There are five explicit roles in content integration. Mature content integration systems will provide explicit support for all five of these roles.

Content Manager: The person responsible for the content. This can be broken down further into the person who sets the business rules around accessing the content, the person who describes (applies metadata) to the content and the person who recommends the content.

Application Manager: The person responsible for the application through which the content is being accessed. In most cases, the application administrator is in a position to control what content is accessed through the application, and therefore requires explicit support in the content integration system.

User: The person who actually uses the content. This person is often not provided with an explicit role within the content integration system (their interaction is with the application through which the content is accessed), but it is important to understand their needs and how they will interact with the content and any communication (data) that use of the content generates. Perhaps content integration systems should provide explicit support for this role.
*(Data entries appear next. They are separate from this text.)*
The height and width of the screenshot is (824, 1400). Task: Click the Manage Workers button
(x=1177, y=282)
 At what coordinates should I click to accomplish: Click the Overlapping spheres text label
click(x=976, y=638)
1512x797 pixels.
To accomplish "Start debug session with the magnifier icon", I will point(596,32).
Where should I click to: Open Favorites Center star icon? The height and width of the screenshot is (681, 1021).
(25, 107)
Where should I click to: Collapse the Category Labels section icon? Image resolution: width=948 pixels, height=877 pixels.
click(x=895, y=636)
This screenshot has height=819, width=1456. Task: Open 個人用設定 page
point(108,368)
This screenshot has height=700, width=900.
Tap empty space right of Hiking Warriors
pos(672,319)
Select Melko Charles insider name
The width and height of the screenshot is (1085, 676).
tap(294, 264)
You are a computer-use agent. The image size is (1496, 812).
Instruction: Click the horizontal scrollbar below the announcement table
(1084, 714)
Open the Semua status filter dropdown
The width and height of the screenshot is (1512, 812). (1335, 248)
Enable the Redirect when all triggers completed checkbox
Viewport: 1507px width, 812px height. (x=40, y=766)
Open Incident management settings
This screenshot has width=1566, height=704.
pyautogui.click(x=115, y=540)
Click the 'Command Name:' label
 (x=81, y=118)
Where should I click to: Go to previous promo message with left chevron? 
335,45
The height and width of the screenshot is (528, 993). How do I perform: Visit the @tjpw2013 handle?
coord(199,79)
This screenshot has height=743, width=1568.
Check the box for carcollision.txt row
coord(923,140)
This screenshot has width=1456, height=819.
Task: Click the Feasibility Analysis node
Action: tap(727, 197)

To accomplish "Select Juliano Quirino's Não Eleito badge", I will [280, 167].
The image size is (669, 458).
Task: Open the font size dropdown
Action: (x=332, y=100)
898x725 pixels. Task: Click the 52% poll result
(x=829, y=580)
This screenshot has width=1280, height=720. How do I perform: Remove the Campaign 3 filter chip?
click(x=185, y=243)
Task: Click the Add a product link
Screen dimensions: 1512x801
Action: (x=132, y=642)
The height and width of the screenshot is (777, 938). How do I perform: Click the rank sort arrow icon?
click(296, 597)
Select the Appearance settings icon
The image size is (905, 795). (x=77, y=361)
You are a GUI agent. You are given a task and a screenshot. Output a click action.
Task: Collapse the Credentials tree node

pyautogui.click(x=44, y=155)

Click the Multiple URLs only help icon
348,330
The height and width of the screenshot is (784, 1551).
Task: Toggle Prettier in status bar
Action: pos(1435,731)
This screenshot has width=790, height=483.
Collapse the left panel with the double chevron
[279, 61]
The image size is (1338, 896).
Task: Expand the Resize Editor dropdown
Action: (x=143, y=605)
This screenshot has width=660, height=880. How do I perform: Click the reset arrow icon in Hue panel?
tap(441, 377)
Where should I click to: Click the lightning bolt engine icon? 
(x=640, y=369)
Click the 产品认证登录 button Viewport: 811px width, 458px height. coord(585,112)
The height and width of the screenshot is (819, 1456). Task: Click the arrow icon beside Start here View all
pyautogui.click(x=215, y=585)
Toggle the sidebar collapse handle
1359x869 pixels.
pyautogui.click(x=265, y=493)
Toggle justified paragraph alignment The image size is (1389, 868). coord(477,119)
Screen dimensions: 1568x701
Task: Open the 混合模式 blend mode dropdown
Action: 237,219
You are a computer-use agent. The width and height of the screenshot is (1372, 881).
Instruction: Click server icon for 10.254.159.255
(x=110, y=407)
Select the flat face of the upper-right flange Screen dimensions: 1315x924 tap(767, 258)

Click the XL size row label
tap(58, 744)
Integration Manager: The person responsible for integration or the applications used in integration. As with the content manager role, this role can be broken down further into the locating the content, assembling the content, implementing the content communication scheme and packaging, and to monitoring performance of the content integration system and the content integrated.

Analyst: Many content integration systems are implemented in order to better analyze data about content use, and there is therefore a role on the system for an analyst. This role is sometimes supported by connecting the content integration system to a business information system that supports OLAP and other analytic tools.